Function words in UD v2
One of the central design decisions of UD is to put priority on syntactic relations between content words and to treat function words essentially as “features” that attach to the content word they modify with special relations like u-dep/aux, u-dep/cop, u-dep/mark and u-dep/case. We propose the following changes to the treatment of function words in v2:
- Allow u-dep/aux with nonverbal particles (see below)
- Remove u-dep/auxpass from the universal relations (see core dependents for discussion)
- Limit languages to a single copula verb and use u-dep/cop for all its uses (see copula for discussion)
- Allow u-dep/case with subordinate clauses when it has a clear case-marking function (see below)
Nonverbal auxiliaries
The v1 guidelines say that the u-dep/aux relation is reserved for auxiliary verbs. However, some languages (for example Bulgarian, see example) use particles to construct periphrastic verb forms, hence we should also allow nonverbal particles. More generally, we should define u-dep/aux as a grammaticalized expression of tense-aspect-mood-voice-evidentiality categories. (We propose a parallel extension of the part-of-speech tag u-pos/AUX; see part-of-speech tags.)
Като се прибереш, ще съм почистил къщата. \n When you return , will I.have cleaned the.house
aux(почистил, ще)
aux(почистил, съм)
Note that this does not necessarily mean that all non-verb aux dependents in the current data are correct.
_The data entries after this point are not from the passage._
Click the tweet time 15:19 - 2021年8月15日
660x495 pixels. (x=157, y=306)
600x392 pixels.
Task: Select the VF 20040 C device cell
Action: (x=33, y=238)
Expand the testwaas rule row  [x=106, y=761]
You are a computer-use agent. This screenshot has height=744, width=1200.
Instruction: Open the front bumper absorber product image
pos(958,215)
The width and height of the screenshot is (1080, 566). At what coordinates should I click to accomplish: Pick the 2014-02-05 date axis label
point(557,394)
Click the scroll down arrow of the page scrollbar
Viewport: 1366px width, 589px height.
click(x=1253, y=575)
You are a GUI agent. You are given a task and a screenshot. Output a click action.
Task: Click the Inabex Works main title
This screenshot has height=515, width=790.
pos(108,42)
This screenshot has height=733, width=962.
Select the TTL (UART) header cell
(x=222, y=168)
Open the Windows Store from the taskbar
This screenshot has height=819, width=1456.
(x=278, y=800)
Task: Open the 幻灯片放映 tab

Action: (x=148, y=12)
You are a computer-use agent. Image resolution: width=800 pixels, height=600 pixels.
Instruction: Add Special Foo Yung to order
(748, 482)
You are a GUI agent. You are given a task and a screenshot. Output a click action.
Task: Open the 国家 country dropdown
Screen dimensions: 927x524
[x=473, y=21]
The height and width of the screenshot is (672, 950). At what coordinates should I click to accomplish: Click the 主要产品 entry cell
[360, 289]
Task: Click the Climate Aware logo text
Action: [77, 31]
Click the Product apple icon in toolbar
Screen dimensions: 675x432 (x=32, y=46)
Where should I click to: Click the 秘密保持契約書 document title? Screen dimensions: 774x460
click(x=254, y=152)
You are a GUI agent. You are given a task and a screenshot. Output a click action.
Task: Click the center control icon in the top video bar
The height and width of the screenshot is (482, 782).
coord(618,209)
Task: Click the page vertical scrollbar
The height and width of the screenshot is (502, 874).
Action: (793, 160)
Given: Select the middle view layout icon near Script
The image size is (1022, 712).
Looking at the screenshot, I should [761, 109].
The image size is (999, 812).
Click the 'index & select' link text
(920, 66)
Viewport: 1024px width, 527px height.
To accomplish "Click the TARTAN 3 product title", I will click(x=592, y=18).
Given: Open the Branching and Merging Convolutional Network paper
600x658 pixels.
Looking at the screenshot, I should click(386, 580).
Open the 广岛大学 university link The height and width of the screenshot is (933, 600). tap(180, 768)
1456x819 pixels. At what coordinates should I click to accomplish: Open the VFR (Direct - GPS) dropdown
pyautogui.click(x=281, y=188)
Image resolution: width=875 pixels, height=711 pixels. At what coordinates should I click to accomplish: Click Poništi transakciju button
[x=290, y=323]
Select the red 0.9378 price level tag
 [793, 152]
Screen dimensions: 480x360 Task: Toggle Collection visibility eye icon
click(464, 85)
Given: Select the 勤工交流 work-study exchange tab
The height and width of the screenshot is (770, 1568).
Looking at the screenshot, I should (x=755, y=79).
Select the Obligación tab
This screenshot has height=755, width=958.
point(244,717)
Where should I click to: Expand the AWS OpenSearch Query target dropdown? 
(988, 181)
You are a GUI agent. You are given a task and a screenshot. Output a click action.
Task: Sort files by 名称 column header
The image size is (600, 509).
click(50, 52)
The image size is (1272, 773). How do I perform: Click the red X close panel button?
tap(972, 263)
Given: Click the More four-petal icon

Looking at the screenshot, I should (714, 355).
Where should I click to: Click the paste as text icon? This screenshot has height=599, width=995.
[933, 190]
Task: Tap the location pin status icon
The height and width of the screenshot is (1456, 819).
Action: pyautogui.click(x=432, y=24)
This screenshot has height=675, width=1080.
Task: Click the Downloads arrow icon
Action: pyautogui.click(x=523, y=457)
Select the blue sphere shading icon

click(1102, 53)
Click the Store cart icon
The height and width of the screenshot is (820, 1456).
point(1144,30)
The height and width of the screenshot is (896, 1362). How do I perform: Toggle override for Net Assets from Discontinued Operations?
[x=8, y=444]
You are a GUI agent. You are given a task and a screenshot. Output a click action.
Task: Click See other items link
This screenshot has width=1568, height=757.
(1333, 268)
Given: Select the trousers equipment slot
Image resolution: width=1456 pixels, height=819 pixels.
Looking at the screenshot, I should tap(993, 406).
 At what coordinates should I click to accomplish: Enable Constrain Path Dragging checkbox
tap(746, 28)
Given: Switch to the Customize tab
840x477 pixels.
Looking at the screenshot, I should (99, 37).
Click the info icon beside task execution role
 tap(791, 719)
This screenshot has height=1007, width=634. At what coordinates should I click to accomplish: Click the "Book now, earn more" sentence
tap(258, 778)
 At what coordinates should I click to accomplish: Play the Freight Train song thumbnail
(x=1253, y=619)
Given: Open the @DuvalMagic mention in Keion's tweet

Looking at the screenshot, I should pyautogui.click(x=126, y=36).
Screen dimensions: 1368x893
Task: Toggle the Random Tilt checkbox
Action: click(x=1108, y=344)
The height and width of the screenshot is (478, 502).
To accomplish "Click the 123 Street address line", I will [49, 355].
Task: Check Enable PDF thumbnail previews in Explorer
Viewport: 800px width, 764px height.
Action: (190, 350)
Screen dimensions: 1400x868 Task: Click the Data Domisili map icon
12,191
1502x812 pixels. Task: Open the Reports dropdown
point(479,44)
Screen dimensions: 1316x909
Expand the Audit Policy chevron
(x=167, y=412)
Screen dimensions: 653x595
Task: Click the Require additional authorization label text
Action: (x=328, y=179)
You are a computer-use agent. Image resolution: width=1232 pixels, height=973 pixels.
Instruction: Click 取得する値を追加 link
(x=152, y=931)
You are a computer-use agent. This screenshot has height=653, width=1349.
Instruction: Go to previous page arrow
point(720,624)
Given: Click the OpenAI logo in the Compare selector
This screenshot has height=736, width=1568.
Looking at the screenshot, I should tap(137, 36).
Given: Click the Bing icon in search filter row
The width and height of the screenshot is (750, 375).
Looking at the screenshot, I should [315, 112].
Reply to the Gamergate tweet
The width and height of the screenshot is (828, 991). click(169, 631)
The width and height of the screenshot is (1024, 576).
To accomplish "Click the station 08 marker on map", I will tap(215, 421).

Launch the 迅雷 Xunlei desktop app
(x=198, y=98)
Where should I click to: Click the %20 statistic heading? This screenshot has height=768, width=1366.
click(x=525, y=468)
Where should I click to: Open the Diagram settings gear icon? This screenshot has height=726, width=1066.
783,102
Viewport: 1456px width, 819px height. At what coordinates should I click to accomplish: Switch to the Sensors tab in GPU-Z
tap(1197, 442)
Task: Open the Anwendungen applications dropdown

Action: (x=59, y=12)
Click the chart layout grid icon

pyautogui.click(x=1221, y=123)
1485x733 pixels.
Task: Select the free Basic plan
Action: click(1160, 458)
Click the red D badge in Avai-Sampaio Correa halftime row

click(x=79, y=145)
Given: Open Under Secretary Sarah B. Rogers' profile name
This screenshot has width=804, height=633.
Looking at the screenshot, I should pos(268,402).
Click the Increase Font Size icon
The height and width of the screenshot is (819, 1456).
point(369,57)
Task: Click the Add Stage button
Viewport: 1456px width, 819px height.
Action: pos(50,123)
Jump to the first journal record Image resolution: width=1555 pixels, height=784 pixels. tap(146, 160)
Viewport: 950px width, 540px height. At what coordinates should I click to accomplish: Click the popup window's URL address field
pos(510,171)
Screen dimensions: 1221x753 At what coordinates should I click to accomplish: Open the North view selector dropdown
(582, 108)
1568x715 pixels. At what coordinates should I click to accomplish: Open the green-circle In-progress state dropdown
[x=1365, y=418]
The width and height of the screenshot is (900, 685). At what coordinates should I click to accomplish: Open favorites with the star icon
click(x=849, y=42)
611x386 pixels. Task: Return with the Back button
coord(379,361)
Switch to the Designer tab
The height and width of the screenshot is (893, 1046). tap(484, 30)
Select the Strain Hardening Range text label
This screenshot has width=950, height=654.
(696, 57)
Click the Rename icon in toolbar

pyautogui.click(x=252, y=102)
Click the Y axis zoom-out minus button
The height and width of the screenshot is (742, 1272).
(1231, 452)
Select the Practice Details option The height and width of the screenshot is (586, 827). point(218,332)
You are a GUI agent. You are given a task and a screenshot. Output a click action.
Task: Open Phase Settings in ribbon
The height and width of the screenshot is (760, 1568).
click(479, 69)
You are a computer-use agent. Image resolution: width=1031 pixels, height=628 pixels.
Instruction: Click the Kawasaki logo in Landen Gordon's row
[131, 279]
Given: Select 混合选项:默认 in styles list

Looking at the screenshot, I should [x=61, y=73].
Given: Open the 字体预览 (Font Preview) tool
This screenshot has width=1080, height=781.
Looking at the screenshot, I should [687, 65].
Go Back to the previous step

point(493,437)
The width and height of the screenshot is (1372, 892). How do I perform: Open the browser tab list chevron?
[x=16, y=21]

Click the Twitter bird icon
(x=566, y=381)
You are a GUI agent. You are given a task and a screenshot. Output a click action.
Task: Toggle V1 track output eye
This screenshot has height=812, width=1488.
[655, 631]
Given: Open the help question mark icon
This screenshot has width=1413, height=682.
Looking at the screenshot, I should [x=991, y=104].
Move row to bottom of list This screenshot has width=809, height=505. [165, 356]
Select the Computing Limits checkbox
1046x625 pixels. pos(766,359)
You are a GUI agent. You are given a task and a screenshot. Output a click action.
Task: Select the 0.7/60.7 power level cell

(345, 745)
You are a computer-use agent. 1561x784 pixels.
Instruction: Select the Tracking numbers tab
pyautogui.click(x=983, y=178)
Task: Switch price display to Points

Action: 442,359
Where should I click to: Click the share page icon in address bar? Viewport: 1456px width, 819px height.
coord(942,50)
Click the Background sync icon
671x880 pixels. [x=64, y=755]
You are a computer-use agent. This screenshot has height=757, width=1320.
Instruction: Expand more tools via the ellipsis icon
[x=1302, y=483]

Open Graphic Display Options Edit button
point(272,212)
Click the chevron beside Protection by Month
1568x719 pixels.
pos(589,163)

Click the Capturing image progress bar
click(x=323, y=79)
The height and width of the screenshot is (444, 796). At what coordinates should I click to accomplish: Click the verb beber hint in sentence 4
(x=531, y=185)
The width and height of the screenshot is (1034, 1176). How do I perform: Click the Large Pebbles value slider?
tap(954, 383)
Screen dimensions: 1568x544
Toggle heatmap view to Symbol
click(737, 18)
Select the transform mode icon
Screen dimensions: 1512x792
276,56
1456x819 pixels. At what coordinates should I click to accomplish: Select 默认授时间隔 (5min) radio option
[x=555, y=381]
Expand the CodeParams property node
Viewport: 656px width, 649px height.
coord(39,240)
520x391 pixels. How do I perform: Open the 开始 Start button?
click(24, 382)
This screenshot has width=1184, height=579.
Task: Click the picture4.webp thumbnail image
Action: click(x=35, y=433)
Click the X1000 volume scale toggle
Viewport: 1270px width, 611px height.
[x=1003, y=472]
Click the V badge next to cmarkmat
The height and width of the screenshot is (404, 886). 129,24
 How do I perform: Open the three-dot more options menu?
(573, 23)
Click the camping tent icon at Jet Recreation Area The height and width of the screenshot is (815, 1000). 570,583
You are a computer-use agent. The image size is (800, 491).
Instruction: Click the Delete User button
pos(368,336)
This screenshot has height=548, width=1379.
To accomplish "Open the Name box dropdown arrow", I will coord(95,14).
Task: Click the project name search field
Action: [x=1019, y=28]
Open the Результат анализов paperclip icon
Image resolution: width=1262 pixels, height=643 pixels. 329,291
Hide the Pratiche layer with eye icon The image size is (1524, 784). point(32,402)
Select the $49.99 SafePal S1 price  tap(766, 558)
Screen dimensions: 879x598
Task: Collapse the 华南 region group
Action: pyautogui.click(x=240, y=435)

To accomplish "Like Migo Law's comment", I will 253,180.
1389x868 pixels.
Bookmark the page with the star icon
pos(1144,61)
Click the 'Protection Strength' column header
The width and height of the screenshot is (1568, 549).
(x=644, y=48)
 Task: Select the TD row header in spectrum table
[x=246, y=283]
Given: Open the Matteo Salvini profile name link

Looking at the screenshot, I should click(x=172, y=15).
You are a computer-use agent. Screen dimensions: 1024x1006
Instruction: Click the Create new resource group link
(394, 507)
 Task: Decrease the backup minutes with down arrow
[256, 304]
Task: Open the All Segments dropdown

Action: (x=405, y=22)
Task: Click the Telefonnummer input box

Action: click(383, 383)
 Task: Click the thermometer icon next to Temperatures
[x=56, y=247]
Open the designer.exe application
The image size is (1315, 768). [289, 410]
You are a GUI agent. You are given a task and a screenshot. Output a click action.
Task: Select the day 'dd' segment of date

See this query for an instance. They should be revised and each language-specific documentation should clearly state which lemmas may occur as auxiliaries and what TAMVE categories they are used in. That also applies to verbs —- in some UD treebanks, the list of verbs that are attached as auxiliaries is very long and some of the verbs probably should not be aux
.
The use of case and mark with subordinate clauses
The u-dep/case relation is used for adpositions and other particles that perform a case-marking function (in a wide sense). For example:
he depends on her
nmod(depends, her)
case(her, on)
The u-dep/mark relation is used for subordinate conjunctions and other words that mark subordinate clauses (without having a referential function like relative pronouns). Thus:
he believes that it is raining
ccomp(believes, raining)
mark(raining, that)
The assumption in v1 is that if the head is a nominal, only u-dep/case can be used, and if the head is a clausal predicate, only u-dep/mark can be used. However, applying this rule strictly means missing important generalizations in languages that allow case-marking elements to attach to subordinate clauses. Consider the following Swedish examples:
han tror henne \n he believes her
dobj(tror, henne)
han litar på henne \n he trusts in her
nmod(litar, henne)
case(henne, på)
han tror att det regnar \n he believes that it is raining
ccomp(tror, regnar)
mark(regnar, att)
han litar på att det regnar \n he trusts in that it is raining
advcl(litar, regnar)
mark(regnar, att)
case(regnar, på)
The function of the preposition “på” is exactly the same in the second and fourth example, namely to convert a structure that can occur in a core role (u-dep/dobj, u-dep/ccomp) to a structure that occurs in an oblique role (u-dep/nmod, u-dep/advcl). This function is completely distinct from the function of “att” in the third and fourth example, namely to convert a main clause structure into a subordinate or embedded clause. If we insist that “på” must be labed u-dep/mark in the fourth example, because it attaches to a clausal predicate, then its function will be misrepresented.